El Problema de las Élites y la Distribución del Poder en las Democracias Competitivas: Sobre la
posibilidad o imposibilidad de las Democracias (Oligarquía, Pluralismo y Normativismo)

La problemática del carácter de las democracias contemporáneas, su contenido y perspectivas, me parece


expresarse con singular poder en el debate entre Michells (o, en un sentido más general, las
preocupaciones generadas por el pensamiento michelliano) y las tesis Pluralistas, que ejercen un fuerte
influjo en las actuales comprensiones sobre la Democracia.
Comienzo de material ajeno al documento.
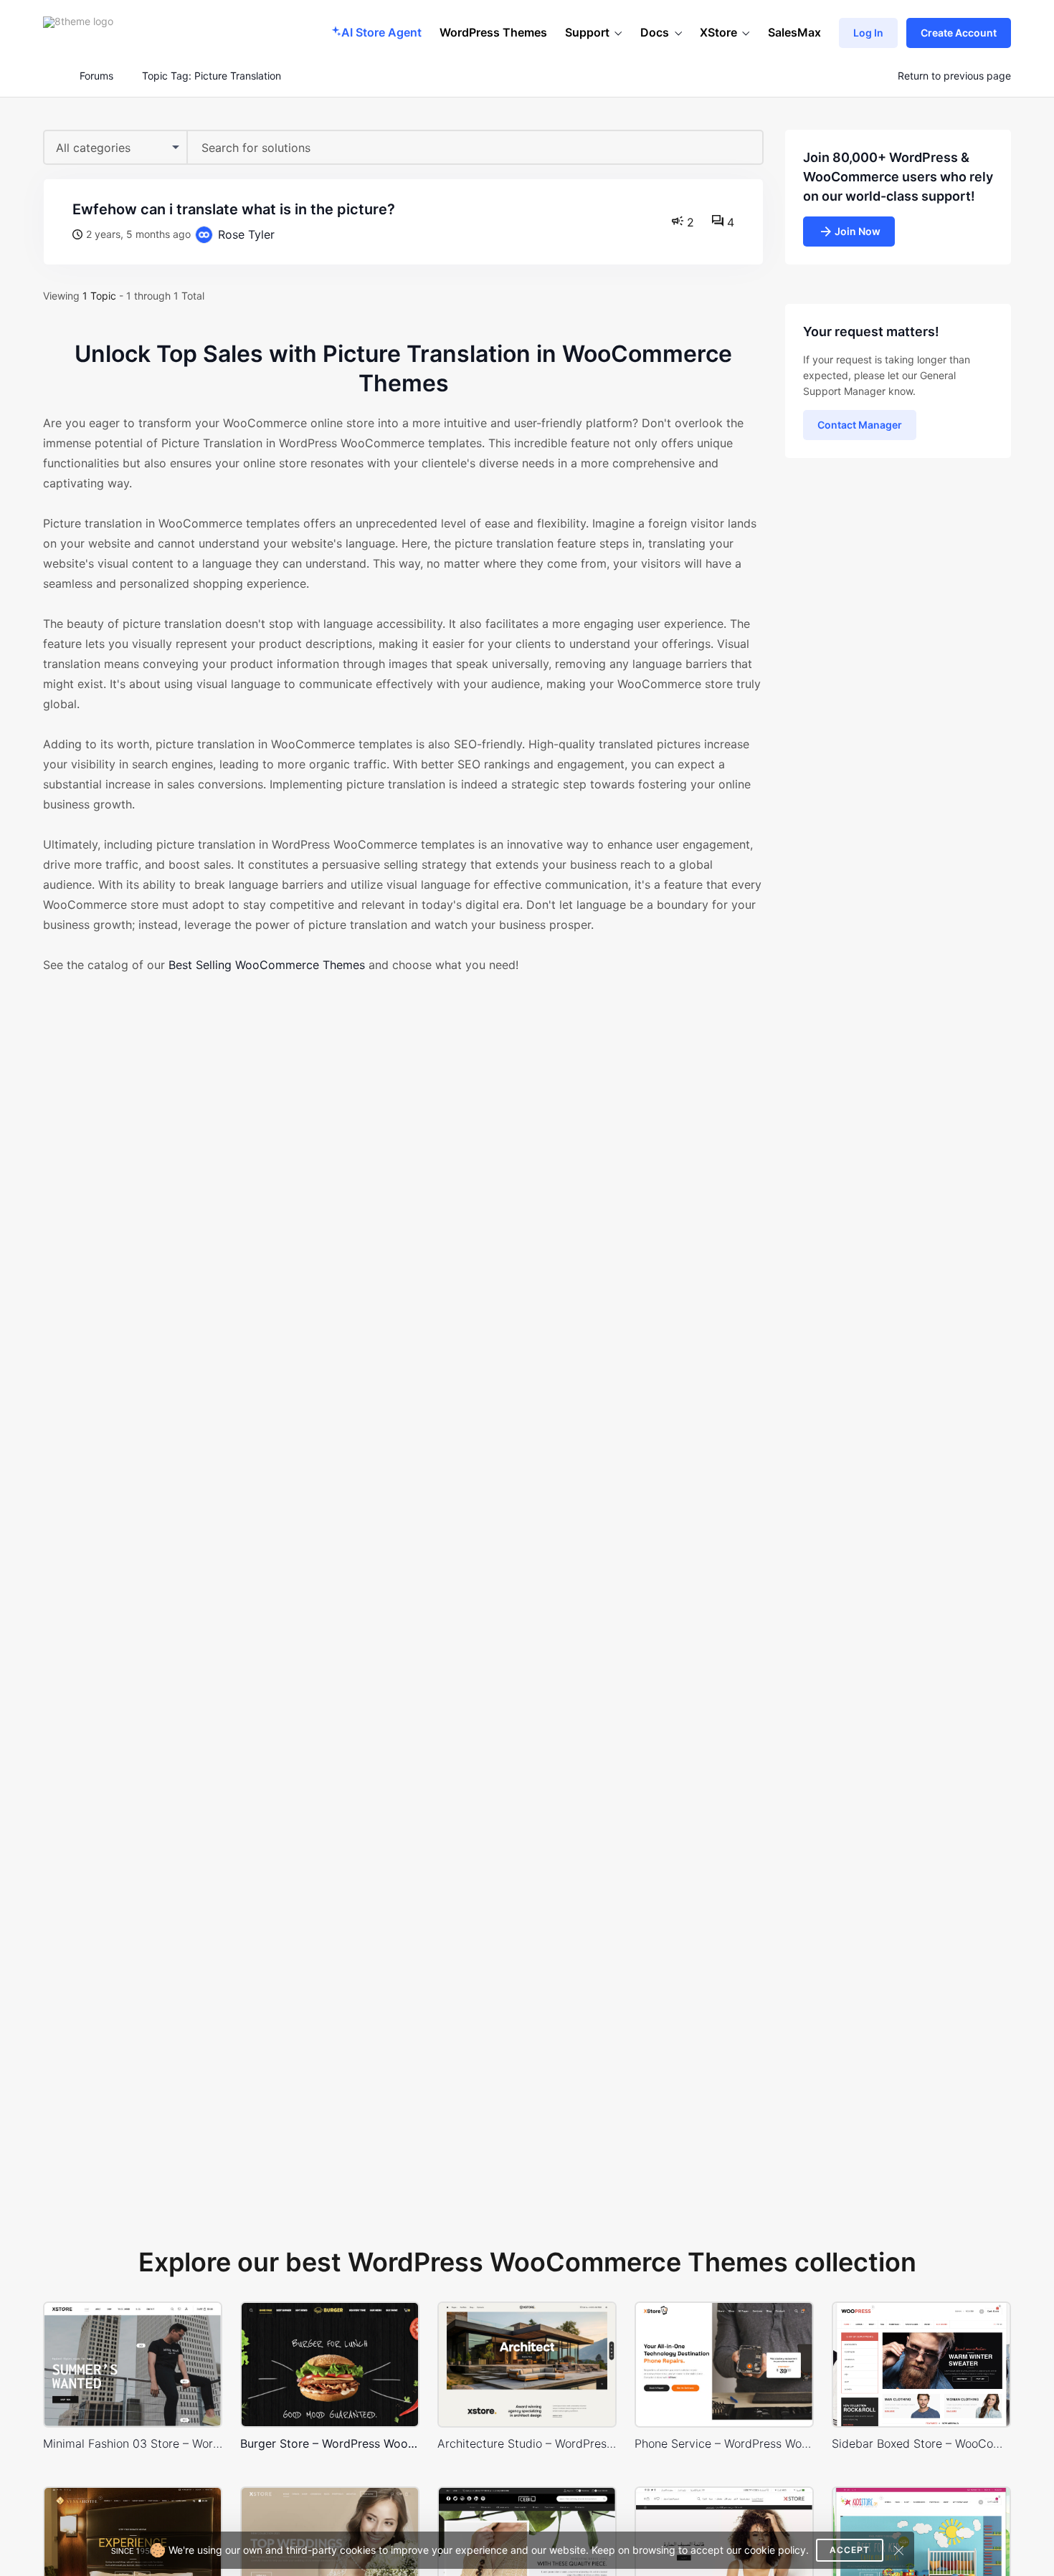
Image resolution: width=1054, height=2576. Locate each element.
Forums (96, 76)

De forma más clara, si bien podemos afirmar
a partir de la lectura de Held, que las tesis pluralistas se formaron teniendo como trasfondo inmediato, si
bien no un debate expreso con Michells, sus afirmaciones centrales son una réplica directa a las tesis de
Michells, lo que trataremos de recrear a lo largo de este ensayo, en el cual argumentaremos que, si bien,
el pluralismo se presenta como una superación de las tesis de Michells, los límites de esta escuela se
presentan justamente en este momento, es decir, al momento de proclamar la superación de las tesis
michellianas de la oligarquía de la organización y la imposibilidad de la democracia, se muestra con
mayor fuerza las debilidades del Pluralismo, en una dinámica de retorno de las preocupaciones
michellianas.

En este marco, he elegido la introducción que hace Linz del pensamiento de Michells, puesto que aquí se
propone un dialogo crítico con las tesis michellianas, con argumentos, que se podrían identificar, ligados
al pensamiento pluralista; de otro lado, también incorporo como objeto del ensayo, el capítulo de David
Held, “Pluralismo, Capitalismo Corporativo y Estado”, que me parece realiza una interesante reseña de
las etapas del pensamiento pluralista, y sobretodo aporta una muy importante tesis que utilizó como eje de
mi ensayo, me refiero a la tesis que sostiene que en la base de las tesis realistas de la democracia subyace
un normativismo que renuncia realizar una lectura crítica de la democracia y opera una labor reductiva de
los ideales que han constituido al proyecto democrático; trataremos de mostrar como la tesis general del
pluralismo de que las visiones “pesimistas” de la democracia están contaminadas de normativismo son
aplicadas consistentemente a Michells, y luego, cómo los problemas que suscitaron las preocupaciones de
Michells muestran, a su vez, el contenido normativo de esta tesis.